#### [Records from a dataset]

***

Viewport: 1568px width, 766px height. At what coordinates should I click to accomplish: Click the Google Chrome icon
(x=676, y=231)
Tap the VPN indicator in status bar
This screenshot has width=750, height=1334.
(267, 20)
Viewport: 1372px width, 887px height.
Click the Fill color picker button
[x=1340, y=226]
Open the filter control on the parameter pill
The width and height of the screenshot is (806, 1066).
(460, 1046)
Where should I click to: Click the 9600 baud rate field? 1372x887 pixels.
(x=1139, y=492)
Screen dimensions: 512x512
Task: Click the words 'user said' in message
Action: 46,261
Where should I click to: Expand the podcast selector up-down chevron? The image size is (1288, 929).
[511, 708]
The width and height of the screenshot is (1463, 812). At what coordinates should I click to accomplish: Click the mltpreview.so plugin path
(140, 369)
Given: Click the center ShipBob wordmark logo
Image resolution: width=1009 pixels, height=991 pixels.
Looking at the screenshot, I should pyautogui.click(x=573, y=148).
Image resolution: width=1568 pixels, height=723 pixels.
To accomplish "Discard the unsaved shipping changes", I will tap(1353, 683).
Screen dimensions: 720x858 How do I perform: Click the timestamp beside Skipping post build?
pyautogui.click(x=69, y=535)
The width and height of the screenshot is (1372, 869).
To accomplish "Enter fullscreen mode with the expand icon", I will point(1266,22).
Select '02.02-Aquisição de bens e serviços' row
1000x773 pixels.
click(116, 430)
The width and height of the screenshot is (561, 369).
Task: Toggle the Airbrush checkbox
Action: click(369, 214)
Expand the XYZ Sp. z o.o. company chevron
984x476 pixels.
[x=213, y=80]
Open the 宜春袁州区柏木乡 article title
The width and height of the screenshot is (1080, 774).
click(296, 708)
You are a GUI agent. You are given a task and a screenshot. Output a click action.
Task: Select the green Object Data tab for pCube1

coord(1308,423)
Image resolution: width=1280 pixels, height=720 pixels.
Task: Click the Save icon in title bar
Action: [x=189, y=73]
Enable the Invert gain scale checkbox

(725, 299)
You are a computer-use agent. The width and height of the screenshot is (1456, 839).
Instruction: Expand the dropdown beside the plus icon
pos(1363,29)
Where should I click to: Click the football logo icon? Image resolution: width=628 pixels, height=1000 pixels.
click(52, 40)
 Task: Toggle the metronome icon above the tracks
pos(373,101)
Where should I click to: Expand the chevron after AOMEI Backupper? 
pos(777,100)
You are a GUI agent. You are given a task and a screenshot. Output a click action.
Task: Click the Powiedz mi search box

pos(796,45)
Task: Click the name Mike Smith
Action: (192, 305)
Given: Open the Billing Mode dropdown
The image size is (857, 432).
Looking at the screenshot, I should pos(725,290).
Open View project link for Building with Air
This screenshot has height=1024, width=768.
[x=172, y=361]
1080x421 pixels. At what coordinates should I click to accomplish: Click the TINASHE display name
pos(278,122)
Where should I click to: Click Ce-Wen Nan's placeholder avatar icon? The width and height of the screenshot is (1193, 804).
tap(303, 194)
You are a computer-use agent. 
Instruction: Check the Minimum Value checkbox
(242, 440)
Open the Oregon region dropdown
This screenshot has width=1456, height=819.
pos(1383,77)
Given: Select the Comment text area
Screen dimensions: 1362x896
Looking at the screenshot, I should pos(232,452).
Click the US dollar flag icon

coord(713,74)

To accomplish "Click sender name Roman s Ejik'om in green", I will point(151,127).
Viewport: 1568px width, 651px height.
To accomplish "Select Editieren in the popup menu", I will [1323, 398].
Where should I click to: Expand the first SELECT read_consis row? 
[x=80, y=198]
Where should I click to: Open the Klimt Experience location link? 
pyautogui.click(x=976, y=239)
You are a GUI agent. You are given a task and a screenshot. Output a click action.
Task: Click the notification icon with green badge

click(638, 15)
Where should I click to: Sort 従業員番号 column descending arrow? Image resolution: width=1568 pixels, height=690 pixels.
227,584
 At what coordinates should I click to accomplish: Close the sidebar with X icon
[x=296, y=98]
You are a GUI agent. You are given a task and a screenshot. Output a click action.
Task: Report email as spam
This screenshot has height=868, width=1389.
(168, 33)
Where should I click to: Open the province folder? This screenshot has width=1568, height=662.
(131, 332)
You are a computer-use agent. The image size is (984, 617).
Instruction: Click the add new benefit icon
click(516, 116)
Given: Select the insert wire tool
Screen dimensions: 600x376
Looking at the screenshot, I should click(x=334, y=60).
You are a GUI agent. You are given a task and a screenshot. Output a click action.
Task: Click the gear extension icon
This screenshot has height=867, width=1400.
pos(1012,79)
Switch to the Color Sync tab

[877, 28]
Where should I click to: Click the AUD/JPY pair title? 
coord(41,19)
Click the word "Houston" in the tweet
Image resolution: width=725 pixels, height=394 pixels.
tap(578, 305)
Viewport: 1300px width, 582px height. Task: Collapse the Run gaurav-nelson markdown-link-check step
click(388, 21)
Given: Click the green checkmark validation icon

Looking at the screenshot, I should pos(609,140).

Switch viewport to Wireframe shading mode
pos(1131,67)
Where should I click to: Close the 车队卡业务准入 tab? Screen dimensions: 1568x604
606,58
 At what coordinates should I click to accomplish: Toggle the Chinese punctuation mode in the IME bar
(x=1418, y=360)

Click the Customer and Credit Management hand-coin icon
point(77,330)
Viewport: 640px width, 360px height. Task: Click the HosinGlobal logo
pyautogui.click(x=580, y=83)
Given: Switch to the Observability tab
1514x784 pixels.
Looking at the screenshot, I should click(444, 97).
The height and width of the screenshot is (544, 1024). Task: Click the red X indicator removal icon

***

#### [WORK INSTRUCTIONS]
Pick out each line of the items above that contains the string "will", matching case exactly, and copy those lines.

#### [SOLUTION FOR THIS EXERCISE]
To accomplish "Discard the unsaved shipping changes", I will tap(1353, 683).
To accomplish "Enter fullscreen mode with the expand icon", I will point(1266,22).
To accomplish "Click sender name Roman s Ejik'om in green", I will point(151,127).
To accomplish "Select Editieren in the popup menu", I will [1323, 398].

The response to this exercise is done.